That connection also has to do with two separate reactions to this column’s title. Is this a good title, or a bad title — by which I mean sinful? If I were saying it angrily, using God’s name in vain, it would be bad. But the way I mean it now is literal, and in a right context: Hug a Christmas tree, for God’s sake! And I’m using His Name, for God’s sake, literally — not in vain.

ourtreeSimilarly, is a Christmas tree good, or bad? Answer: it depends on how you’re using it. Are you using it as a vain thing, or with Godward purpose? That depends on one’s heart.

That’s where Pelagianism can interfere. That way of thinking, originated by a British layman in the fourth century, claims that humans aren’t afflicted with a sin nature from Adam’s and Eve’s sin. Instead, we must almost repeat their decision in our choices, with a neutral nature.

The most extreme view of this isn’t much different from a non-Christian who would claim people aren’t basically good or evil, but neutral: what causes sins is our environment.

Pelagian assumptions are rampant in some Christians. Among those would seem a spinoff notion that things in the world can be evil. That skews the Bible’s teaching that it is not humans who are neutral; objects are. And objects are not naturally evil; humans are. Jesus said that putting something into one’s body, such as food, doesn’t cause evil or defilement; real evil comes from within (Mark 7: 14-23).
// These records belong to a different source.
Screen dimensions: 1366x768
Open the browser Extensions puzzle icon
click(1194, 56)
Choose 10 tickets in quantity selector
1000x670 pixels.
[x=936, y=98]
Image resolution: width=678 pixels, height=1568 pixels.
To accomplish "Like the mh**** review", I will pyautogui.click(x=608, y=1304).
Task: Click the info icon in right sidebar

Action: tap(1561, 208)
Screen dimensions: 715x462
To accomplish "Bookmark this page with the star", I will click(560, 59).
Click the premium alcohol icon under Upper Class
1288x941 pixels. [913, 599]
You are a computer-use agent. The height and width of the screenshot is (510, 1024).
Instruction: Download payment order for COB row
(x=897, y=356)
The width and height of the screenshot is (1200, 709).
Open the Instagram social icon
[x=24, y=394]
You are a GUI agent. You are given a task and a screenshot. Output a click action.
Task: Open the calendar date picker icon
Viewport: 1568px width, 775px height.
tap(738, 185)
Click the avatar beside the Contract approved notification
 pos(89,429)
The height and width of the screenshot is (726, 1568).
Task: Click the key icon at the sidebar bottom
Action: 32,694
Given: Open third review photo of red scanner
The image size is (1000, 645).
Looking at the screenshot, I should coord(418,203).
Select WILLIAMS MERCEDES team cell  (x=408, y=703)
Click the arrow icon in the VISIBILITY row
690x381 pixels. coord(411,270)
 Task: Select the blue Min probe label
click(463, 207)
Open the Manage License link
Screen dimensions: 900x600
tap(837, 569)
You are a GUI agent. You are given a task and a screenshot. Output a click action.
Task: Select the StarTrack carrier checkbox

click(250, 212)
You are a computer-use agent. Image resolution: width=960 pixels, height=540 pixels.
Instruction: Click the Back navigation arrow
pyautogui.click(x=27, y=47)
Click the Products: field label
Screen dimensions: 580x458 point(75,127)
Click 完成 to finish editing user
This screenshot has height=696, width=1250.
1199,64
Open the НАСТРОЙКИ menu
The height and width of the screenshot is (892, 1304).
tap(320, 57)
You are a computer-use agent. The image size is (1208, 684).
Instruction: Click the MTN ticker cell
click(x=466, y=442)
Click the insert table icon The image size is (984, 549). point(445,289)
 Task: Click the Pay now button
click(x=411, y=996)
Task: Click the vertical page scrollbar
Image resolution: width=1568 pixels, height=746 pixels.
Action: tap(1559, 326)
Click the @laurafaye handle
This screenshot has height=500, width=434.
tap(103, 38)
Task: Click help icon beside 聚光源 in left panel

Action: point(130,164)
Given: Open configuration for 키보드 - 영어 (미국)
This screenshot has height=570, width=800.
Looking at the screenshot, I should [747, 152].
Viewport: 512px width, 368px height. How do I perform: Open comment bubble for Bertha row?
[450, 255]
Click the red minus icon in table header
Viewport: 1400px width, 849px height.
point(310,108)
Paul told the Corinthians that meat cooked in honor of idols is neutral, because God is the only real God; an idol doesn’t exist and is a nonissue.3

So I have started to wonder: how many Christians have this kind of objects-as-evil view when it comes to movies? Or music? Or Santa Claus, or Christmas trees, or celebrating Christmas at all?

Did I have that view in other ways when I was growing up? Absolutely I did. I even made little self-righteous lists of things that were Good and things that were Bad.4 The Bad things included Batman, Barbie dolls, and Ninja Turtles.5 The list of Good things included — included —

Hmm, come to think of it, I never had a list of things that were Good. That might have helped.

I wish I had known better at the time — I think even a child could understand this — that things by themselves are neither good nor bad. This week I thought about this even more because of a little word study about the Hebrew term hebel. It means “vanity,” something pointless, useless. All is hebel, the author of Ecclesiastes would have said. And in Deuteronomy 32:21, God doesn’t just say that idols are vain, He says they are vanities. It’s the same word.

It is not the statues, poles, trees, whatever, that cause evil. People cause evil, misusing things.

If I had known that more when I had my little I-wonder-if-Christmas-things-are-evil Phase, it would have saved me a lot of trouble. Instead of letting other Christians send those guilt vibes my way (even if they didn’t mean to, they didn’t do much to prevent that from happening), I would have felt sorry for them, that they couldn’t enjoy these symbols of grace.

Christ is born, hug a tree

Still, it turns out that without creating a time-paradox of trying to grow myself up in retrospect, I grew up (at least in that way) anyway. Thank God, I matured past those faux-adult, faux-spiritual, should-I-be-“holier”-than-thou attempts — at least in this specific respect.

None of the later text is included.